For OEMs wondering whether plastic injection molding or 3D printing is the right process for their next project, we’ll explain when to use each technique and how they can be used in conjunction to support one another.
When to Use Each Process
3D printing and injection molding are both helpful processes in their own right. 3D printing has given engineers the power to create plastic designs at their desks and bring them to life in a matter of hours. Injection molding, on the other hand, can quickly and reliably produce high-volume runs of complex plastic designs, with enhanced durability.
3D Printing is Best-Suited For:
- Quick turnaround times (1-2 weeks)
- Low volume production runs (100 parts or fewer)

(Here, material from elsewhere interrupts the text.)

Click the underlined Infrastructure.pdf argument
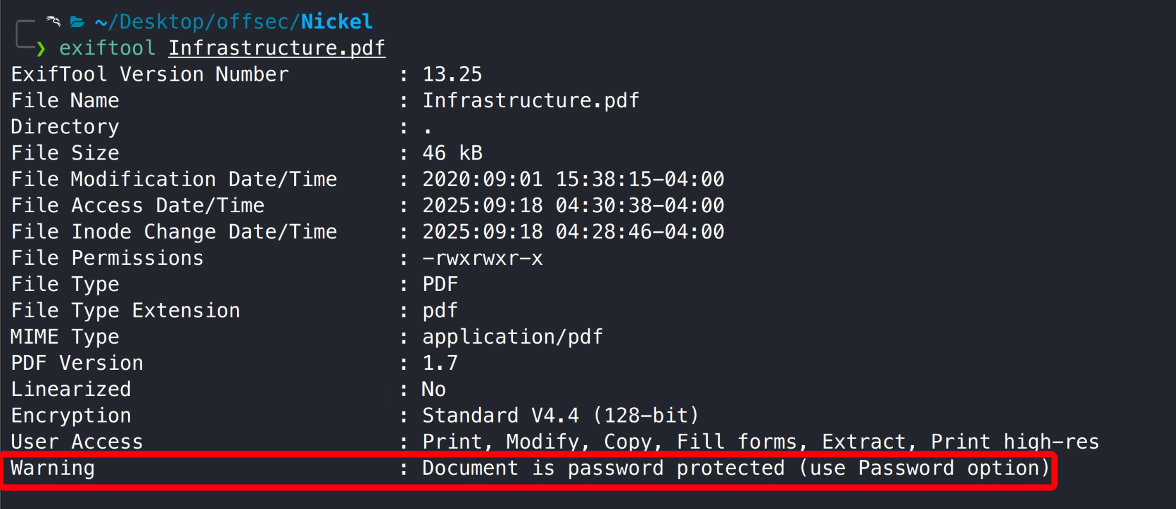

- Designs with frequent changes
- Relatively small plastic parts or components
Injection Molding is Best-Suited For:
- Longer turnaround times (5-7 weeks for simple parts)

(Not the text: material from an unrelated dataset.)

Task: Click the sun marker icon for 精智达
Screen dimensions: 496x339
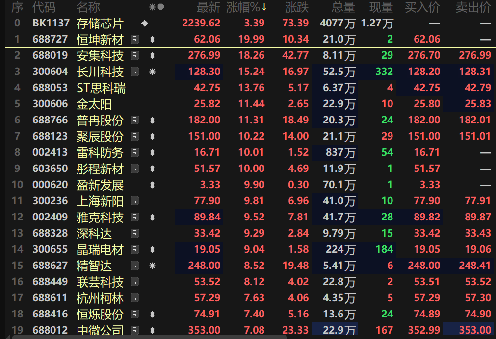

- High volume production runs (1,000+ parts per run)
- Final part design (no more prototyping)
- Parts of any size or complexity
Though 3D printing has recently been grabbing more headlines, as it’s used in innovative and experimental scenarios, the majority of today’s plastic products are manufactured via the injection molding process.
Tooling design is one of the most expensive and time-consuming parts of the injection molding process, and today, some molders have started using 3D printed molds in the prototype phase to help reduce development time and lower tooling costs. Not all prototype molds need to be fabricated with metal, and there are now certain instances where they can be 3D printed. Stereolithography (SLA) 3D printing, for example, can be a cost-effective alternative, as SLA parts are fully solid and isotropic, and can withstand the pressure of low-volume molding.

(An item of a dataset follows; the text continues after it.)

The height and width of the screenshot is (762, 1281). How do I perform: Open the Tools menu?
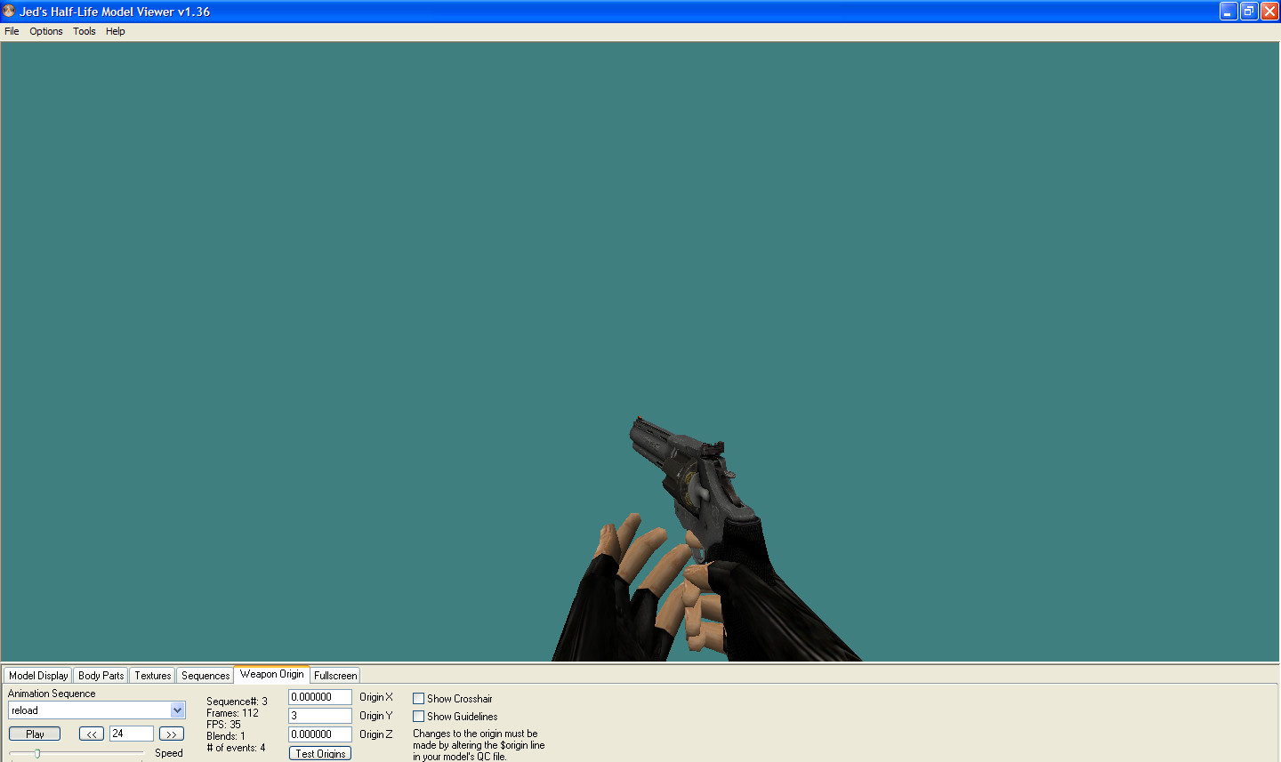tap(84, 31)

For larger volume production runs and more precise molds, however, traditional tooling remains the best option. Likewise, if a part requires the use of thermoplastics, metal tools are the best option to handle those resins with melting temperatures of 500°F or higher.
Custom Part Design
If there’s one area where 3D printing really excels, it’s in its ability to create custom plastic part designs and prototypes in a matter of hours or days. In the medical industry especially, 3D printing technology has exploded in popularity, and is now being used to create custom items like prosthetics, dental products, orthopedics, exoskeletons, bones, implants, artificial heart valves, and more, with researchers even working on 3D organ printing technologies.
3D printing’s quick turnaround time and the ability for OEMs using the process to quickly make design changes allows medical providers to create custom designs for their patients, saving critical time in the process. However, there’s still a large demand for injection molding in the medical industry, as it’s the best process for producing large quantities of plastic medical device and equipment components.
By combining both processes, injection molders can use 3D printing technology to build a cost-effective prototype mold and use it for testing before creating a final metal tool. Using these two techniques in conjunction can ultimately help shorten pre-production iteration cycles and allows for better testing moving forward. Rather than treating the two as competing processes, it’s important to look at the advantages and disadvantages of each, and see how they can be used to their fullest potential.